Almost home free! The reason we get this error is that when we reference the tail member of the tuple, that is a cons object, not a tuple. So we need two more functions:
    template<typename Archive, typename T1>

void
serialize(Archive & ar,
boost::tuples::cons<T1,boost::tuples::null_type> & t,

const
unsigned int)
{

ar & boost::serialization::make_nvp("head",t.head);
}


template
<typename Archive, typename T1, typename T2>

void
serialize(Archive & ar,
boost::tuples::cons<T1,T2> & t,

const
unsigned int)
{

ar & boost::serialization::make_nvp("head",t.head);

ar & boost::serialization::make_nvp("tail",t.tail);
}



With that, the final code looks like:
#include <boost/tuple/tuple.hpp>
#include <boost/archive/text_oarchive.hpp>
#include <boost/archive/text_iarchive.hpp>

#include <boost/preprocessor/repetition.hpp>

#include <sstream>
#include <iostream>
#include <boost/tuple/tuple_comparison.hpp>
#include <boost/tuple/tuple_io.hpp>


namespace
boost { namespace serialization {

template
<typename Archive, typename T1>

void
serialize(Archive & ar,
boost::tuples::cons<T1,boost::tuples::null_type> & t,

const
unsigned int)
{

ar & boost::serialization::make_nvp("head",t.head);
}


template
<typename Archive, typename T1, typename T2>

void
serialize(Archive & ar,
boost::tuples::cons<T1,T2> & t,

const
unsigned int)
{

ar & boost::serialization::make_nvp("head",t.head);

ar & boost::serialization::make_nvp("tail",t.tail);
}


template
<typename Archive, typename T1>
void
serialize(Archive & ar,

boost::tuple<T1> & t,
const
unsigned int)
{

ar & boost::serialization::make_nvp("head",t.head);
}


#define GENERATE_TUPLE_SERIALIZE(z,nargs,unused) \
template< typename Archive, BOOST_PP_ENUM_PARAMS(nargs,typename T) > \
void serialize(Archive & ar, \
boost::tuple< BOOST_PP_ENUM_PARAMS(nargs,T) > & t, \
const unsigned int version) \
{ \
ar & boost::serialization::make_nvp("head",t.head); \
ar & boost::serialization::make_nvp("tail",t.tail); \
}


BOOST_PP_REPEAT_FROM_TO(2,6,GENERATE_TUPLE_SERIALIZE,~);

}}


template
<typename TupleType>

void
test(TupleType t)
{

std::ostringstream os;
{

boost::archive::text_oarchive ar(os);

ar & boost::serialization::make_nvp("tuple",t);
}

TupleType t2;
{


std::istringstream is(os.str());
boost::archive::text_iarchive ar(is);

ar & boost::serialization::make_nvp("tuple",t2);
}

std::cout << t << " == " << t2 << " ? " << std::boolalpha << (t==t2) << std::endl;
}


int
main()
{

test(boost::make_tuple(1.0));
test(boost::make_tuple(1.0,1));

test(boost::make_tuple(1.0,1,'c'));
test(boost::make_tuple(1.0,1,'c',std::string("FOO!")));
}



Compiling and running the code, we get the expected output:

/tmp$ g++ serialize6.cpp -lboost_serialization && ./a.out
(1) == (1) ? true
(1 1) == (1 1) ? true
(1 1 c) == (1 1 c) ? true
(1 1 c FOO!) == (1 1 c FOO!) ? true


Why did I do this?

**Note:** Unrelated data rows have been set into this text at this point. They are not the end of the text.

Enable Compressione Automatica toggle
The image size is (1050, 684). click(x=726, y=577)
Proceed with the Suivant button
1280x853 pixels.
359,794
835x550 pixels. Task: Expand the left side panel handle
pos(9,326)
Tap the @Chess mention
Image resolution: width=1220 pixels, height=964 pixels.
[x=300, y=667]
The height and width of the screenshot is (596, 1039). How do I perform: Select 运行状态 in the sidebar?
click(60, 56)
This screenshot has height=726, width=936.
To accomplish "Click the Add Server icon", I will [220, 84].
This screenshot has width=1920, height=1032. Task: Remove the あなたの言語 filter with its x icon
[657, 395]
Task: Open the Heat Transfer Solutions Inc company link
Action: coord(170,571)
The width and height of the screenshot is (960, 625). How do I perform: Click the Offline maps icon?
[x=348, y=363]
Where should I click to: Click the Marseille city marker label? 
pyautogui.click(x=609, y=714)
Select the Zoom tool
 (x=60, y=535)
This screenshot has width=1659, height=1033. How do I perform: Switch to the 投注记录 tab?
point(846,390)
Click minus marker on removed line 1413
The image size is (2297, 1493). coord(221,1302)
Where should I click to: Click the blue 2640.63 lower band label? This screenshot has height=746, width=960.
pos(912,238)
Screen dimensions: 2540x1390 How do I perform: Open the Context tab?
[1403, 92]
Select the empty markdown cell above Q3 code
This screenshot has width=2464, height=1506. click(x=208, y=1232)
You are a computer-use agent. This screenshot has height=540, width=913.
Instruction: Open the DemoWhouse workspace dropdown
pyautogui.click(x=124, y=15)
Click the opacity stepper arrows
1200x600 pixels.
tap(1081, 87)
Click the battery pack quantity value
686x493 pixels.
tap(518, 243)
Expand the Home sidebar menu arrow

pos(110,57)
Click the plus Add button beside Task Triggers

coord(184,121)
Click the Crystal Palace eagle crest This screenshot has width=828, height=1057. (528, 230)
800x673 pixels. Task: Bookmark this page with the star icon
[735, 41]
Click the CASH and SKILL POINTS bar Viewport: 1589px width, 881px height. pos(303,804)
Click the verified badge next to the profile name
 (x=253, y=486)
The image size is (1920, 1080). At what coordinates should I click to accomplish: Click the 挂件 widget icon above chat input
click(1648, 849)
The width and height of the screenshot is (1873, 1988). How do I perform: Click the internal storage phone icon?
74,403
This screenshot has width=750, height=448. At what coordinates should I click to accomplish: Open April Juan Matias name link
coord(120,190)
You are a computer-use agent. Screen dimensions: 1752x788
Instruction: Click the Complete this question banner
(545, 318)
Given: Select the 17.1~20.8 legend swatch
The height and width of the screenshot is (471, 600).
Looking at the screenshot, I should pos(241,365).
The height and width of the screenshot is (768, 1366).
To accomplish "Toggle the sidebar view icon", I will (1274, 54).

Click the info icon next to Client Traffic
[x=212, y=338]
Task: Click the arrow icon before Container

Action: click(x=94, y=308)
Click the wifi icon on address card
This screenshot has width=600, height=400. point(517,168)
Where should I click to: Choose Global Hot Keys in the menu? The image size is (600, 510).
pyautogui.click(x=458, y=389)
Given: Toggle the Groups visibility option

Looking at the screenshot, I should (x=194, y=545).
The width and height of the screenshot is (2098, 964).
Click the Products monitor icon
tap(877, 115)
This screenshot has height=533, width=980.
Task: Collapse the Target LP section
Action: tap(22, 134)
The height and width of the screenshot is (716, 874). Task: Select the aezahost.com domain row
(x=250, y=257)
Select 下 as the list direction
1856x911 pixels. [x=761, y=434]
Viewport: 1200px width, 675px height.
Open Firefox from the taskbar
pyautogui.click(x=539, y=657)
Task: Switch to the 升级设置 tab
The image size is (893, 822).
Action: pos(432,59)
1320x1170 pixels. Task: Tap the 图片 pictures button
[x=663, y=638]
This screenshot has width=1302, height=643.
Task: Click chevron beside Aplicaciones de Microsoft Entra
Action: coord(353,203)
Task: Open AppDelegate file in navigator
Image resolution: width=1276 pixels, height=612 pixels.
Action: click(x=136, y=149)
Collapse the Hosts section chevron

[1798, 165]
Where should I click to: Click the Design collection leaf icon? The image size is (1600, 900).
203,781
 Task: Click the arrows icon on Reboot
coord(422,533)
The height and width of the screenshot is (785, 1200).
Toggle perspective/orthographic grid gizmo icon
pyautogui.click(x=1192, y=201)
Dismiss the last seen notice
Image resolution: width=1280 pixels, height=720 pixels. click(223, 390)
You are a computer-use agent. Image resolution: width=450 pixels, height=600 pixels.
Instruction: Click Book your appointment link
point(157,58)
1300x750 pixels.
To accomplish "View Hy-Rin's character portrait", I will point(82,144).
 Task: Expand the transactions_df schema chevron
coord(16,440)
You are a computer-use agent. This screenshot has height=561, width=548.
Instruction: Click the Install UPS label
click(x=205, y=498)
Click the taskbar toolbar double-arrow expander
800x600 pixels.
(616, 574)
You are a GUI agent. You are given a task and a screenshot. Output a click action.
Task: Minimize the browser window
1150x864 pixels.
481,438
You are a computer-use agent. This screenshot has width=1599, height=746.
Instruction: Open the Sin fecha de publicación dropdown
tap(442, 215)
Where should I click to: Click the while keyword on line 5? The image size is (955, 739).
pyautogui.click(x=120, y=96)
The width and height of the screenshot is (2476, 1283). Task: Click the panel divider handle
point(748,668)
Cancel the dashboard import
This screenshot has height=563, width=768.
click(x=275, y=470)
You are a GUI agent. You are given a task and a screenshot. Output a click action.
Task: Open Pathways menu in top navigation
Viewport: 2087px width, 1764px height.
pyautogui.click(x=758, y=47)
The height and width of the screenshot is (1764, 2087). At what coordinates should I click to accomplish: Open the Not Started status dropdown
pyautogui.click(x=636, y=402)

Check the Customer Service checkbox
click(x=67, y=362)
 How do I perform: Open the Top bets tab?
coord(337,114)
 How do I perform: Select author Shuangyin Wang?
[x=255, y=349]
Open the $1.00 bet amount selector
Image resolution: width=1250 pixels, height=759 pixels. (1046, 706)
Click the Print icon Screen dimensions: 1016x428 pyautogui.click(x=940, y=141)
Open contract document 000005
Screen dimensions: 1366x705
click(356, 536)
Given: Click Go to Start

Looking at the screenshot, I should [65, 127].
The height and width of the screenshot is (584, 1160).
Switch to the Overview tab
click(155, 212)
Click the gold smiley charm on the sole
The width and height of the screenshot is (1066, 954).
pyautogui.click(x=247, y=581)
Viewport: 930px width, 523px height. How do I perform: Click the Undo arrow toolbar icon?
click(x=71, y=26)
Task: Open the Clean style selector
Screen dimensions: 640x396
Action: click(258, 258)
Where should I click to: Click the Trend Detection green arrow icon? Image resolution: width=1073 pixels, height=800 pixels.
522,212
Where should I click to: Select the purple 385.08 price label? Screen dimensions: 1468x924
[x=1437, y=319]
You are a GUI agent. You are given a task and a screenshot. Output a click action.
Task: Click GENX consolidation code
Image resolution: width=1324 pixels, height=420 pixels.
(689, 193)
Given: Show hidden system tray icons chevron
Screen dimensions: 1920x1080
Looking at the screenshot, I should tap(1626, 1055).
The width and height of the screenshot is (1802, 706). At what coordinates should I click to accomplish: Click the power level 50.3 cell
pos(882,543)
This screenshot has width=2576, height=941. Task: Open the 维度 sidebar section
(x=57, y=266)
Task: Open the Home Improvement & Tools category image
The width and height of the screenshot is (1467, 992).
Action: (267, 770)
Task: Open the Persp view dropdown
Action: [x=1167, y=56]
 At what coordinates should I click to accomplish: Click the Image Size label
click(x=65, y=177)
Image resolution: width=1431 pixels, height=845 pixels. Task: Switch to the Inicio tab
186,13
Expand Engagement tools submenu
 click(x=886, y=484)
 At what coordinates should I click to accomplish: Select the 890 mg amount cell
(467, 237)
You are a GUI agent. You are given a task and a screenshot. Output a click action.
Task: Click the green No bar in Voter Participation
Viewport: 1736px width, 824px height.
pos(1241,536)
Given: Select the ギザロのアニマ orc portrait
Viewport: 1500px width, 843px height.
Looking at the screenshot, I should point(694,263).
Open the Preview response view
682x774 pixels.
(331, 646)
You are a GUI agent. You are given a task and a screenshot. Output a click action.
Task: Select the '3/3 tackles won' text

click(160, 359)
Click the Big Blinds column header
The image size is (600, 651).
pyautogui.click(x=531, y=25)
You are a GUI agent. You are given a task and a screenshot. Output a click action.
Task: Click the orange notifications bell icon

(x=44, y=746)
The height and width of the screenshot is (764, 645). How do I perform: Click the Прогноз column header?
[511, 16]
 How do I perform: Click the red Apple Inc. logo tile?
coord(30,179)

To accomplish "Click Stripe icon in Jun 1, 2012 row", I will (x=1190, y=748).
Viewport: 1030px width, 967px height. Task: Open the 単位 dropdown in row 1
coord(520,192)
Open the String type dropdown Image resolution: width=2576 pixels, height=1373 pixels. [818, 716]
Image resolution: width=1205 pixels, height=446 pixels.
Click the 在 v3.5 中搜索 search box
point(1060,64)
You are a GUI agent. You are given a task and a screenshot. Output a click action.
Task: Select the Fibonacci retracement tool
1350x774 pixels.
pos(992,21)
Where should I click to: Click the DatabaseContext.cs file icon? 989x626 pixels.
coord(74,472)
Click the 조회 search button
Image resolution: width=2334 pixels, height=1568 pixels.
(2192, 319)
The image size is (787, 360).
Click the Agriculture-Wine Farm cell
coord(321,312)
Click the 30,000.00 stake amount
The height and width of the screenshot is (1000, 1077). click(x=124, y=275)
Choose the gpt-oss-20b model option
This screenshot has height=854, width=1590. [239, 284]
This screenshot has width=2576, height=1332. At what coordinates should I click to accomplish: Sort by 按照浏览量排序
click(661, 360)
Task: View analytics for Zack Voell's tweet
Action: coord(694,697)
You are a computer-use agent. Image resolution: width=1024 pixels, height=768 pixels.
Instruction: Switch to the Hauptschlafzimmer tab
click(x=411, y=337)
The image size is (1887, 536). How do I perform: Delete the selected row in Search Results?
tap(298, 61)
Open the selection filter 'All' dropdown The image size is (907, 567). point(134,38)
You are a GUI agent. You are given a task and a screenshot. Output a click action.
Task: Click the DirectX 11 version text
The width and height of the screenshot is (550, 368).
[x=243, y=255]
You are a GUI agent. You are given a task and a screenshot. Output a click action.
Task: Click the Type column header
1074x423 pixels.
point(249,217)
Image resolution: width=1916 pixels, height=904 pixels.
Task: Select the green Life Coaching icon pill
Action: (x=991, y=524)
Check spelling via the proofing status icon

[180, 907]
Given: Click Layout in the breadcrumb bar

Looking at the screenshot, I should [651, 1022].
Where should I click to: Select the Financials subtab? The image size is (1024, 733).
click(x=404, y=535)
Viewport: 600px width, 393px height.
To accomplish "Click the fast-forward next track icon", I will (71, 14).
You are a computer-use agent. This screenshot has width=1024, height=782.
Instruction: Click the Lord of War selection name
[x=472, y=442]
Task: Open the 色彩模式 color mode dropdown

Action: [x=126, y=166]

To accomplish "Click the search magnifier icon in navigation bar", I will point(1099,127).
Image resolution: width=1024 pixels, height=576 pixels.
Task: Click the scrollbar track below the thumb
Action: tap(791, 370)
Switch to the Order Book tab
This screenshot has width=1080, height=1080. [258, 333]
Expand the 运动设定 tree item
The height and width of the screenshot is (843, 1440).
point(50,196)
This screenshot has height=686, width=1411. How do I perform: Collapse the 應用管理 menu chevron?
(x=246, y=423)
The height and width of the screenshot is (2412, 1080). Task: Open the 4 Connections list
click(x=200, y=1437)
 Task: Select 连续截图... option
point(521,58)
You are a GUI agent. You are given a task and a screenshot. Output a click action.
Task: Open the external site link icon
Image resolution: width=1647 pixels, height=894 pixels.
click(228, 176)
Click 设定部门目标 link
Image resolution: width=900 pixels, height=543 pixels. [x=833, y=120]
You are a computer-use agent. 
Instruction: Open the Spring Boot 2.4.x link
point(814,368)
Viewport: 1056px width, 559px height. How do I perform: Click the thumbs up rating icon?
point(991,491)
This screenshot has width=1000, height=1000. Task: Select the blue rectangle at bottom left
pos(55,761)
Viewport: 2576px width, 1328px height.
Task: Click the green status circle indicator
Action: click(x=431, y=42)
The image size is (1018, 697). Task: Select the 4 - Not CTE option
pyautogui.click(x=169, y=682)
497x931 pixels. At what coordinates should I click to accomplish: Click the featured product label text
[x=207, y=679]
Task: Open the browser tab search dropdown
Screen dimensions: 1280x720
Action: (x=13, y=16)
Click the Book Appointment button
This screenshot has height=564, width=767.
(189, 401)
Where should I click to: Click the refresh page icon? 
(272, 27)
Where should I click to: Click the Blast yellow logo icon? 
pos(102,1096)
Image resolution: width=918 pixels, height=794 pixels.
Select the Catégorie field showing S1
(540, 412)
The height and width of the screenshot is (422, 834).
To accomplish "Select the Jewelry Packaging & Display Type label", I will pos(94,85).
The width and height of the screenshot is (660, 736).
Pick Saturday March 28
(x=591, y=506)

Someone asked and I was waiting for a process to finish running. That and I tend to do bursts of random C++ code when I am sick (which I am today!)

1 comment:

Michael said...

I love it! I'm googling for how I might serialize a boost::any and I find a blog by Sohail!

Perhaps you can work on the serialization of boost::any during your next long build.